* Work to be completed
Once the line with "Travel (191, 1306)" is found, repeat exactly that line and every one after it until the data below ends, including the last line.

#####

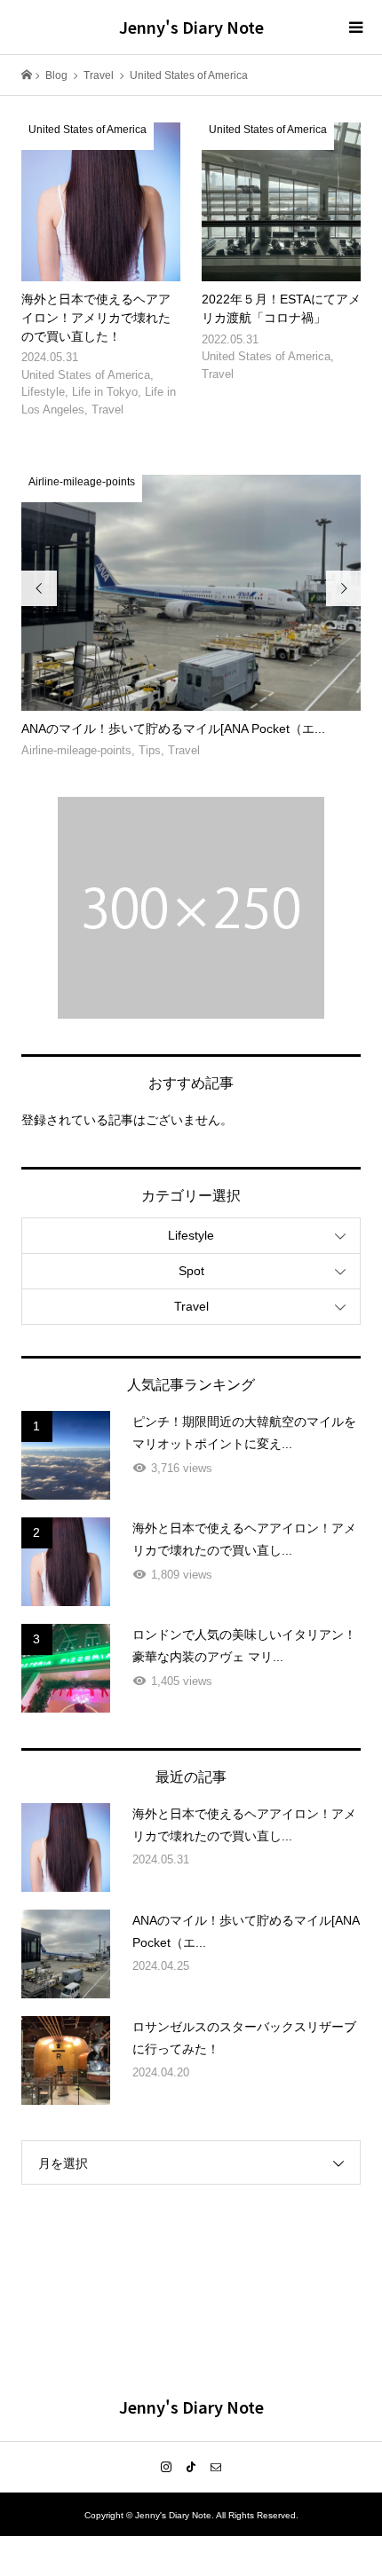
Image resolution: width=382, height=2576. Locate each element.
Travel (191, 1306)
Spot (191, 1271)
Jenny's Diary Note (191, 26)
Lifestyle (191, 1235)
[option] (191, 617)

#####

* Result below
Travel (191, 1306)
Spot (191, 1271)
Jenny's Diary Note (191, 26)
Lifestyle (191, 1235)
[option] (191, 617)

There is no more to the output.